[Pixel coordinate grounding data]
Content starts
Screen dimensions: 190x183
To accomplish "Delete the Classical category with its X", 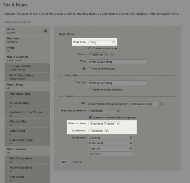I will pos(131,148).
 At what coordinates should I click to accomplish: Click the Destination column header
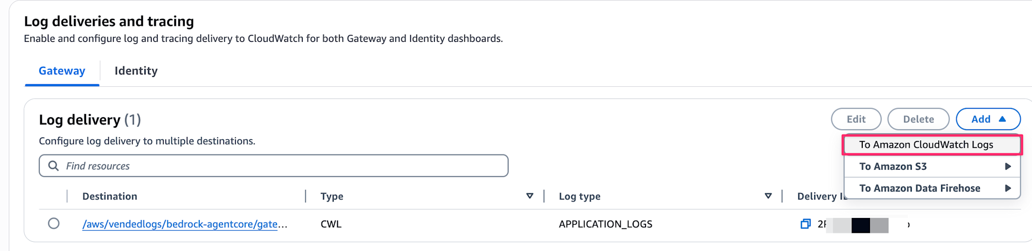click(110, 196)
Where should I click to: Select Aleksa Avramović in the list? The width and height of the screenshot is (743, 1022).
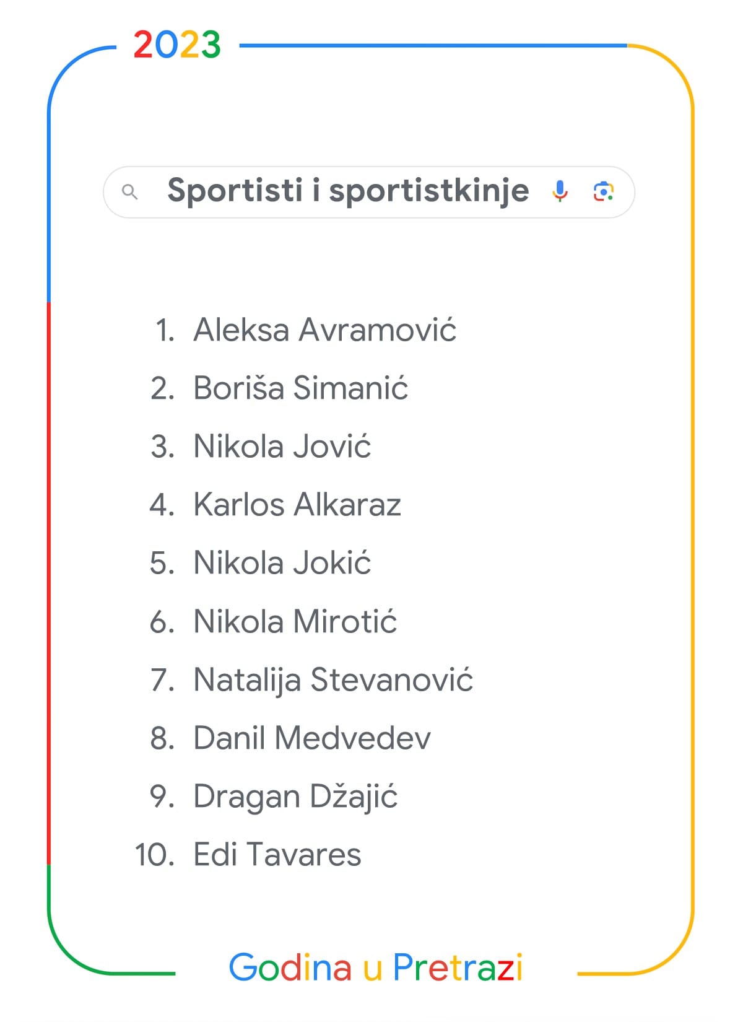[x=324, y=330]
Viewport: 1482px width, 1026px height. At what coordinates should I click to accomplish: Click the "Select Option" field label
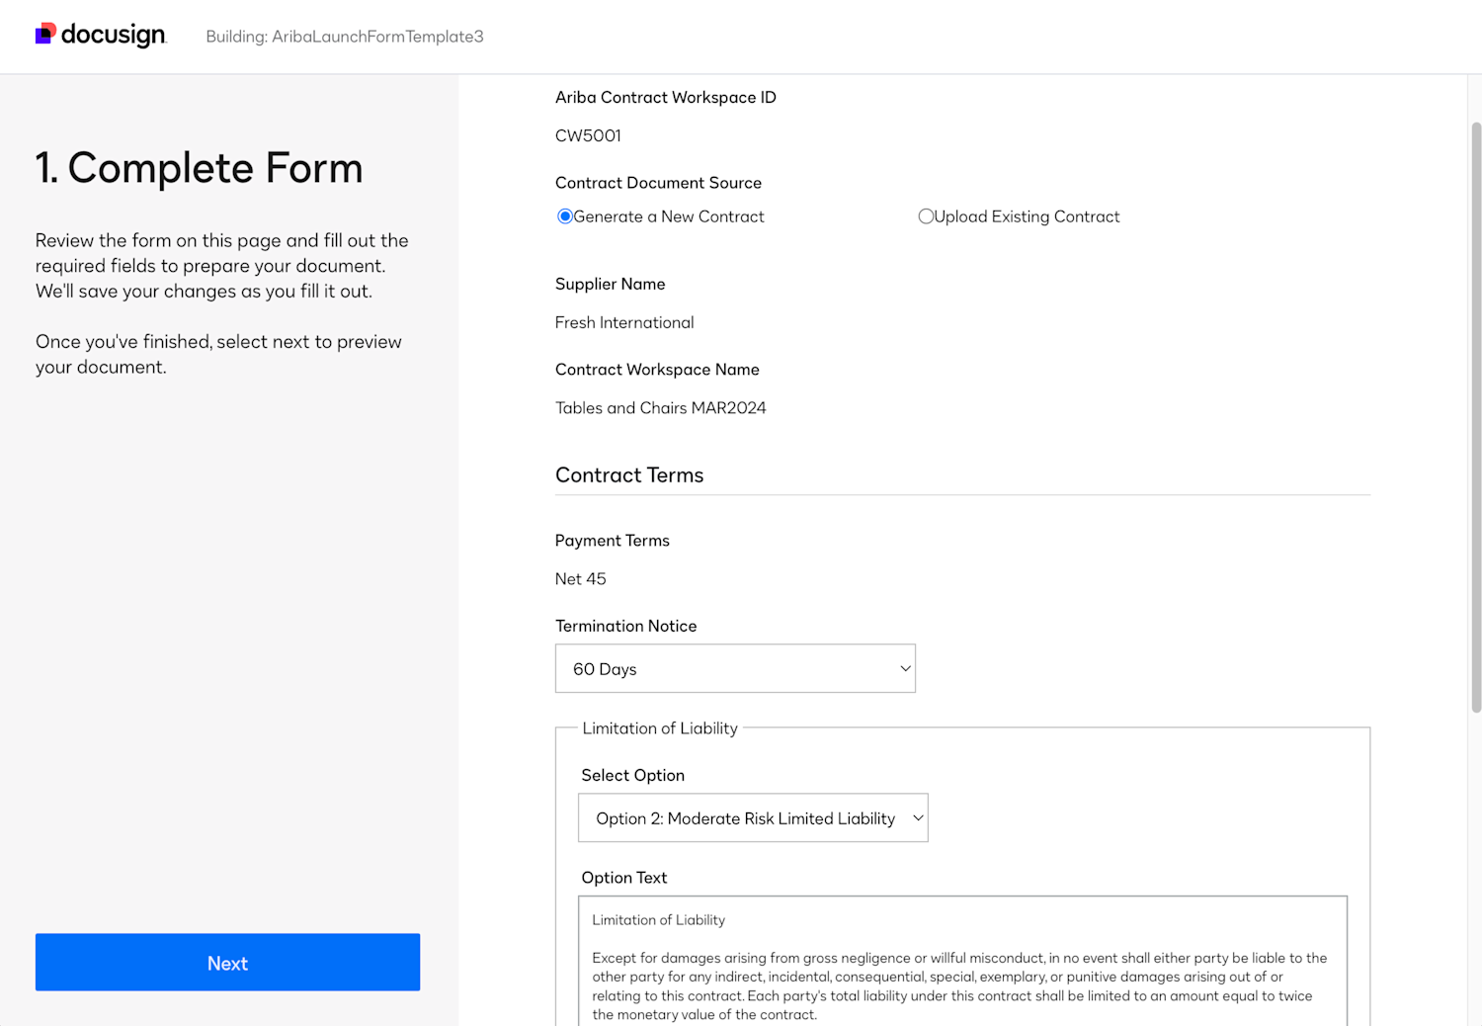[633, 775]
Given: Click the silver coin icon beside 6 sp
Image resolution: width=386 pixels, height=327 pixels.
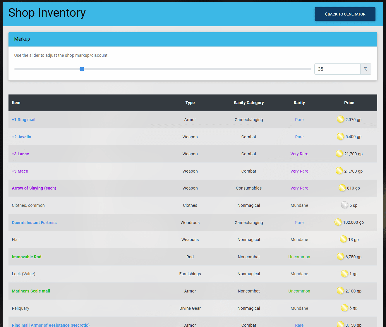Looking at the screenshot, I should [x=344, y=205].
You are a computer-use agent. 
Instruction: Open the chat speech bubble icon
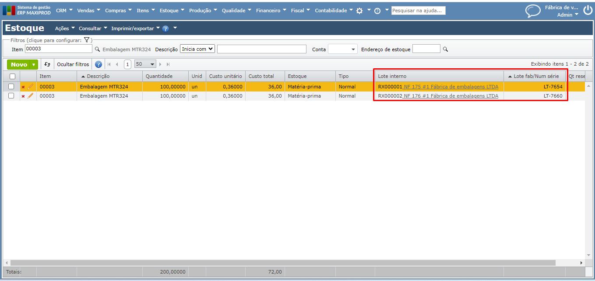(533, 11)
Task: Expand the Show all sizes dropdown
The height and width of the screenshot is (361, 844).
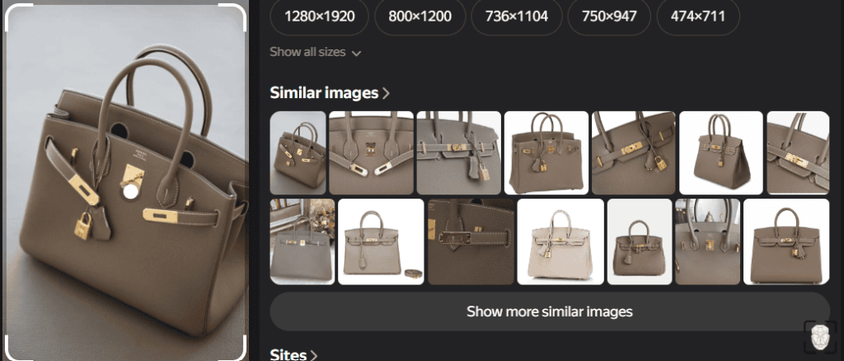Action: (x=316, y=52)
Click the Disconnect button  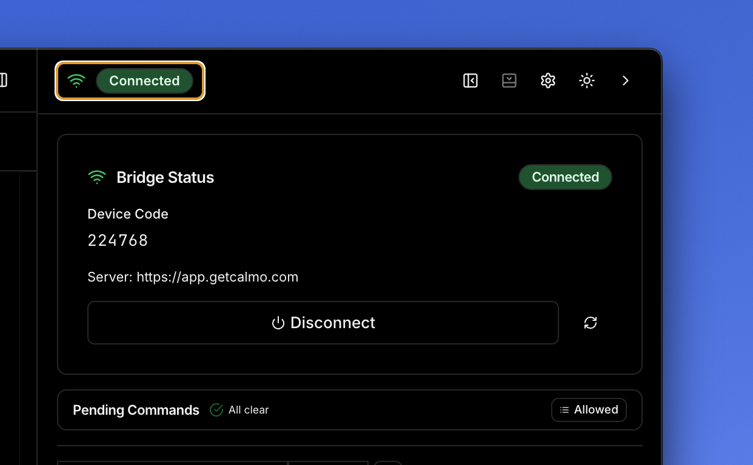323,323

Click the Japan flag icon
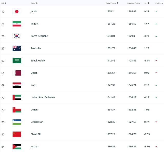click(17, 12)
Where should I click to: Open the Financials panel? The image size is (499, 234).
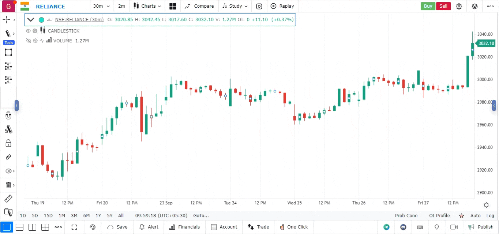click(185, 227)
Content ends
■ **THE PROBLEM**:
Quote the lines above exactly, starting with the one that has "Viewport: 1482px width, 1026px" and ending with the one that has "You are a computer-use agent."; drop the pictures and include nothing else.

■ **ANSWER SPACE**:
Viewport: 1482px width, 1026px height. At what coordinates should I click to accomplish: Click the "Select Option" field label
[633, 775]
Given: Click the silver coin icon beside 6 sp
Image resolution: width=386 pixels, height=327 pixels.
Looking at the screenshot, I should [x=344, y=205].
You are a computer-use agent. 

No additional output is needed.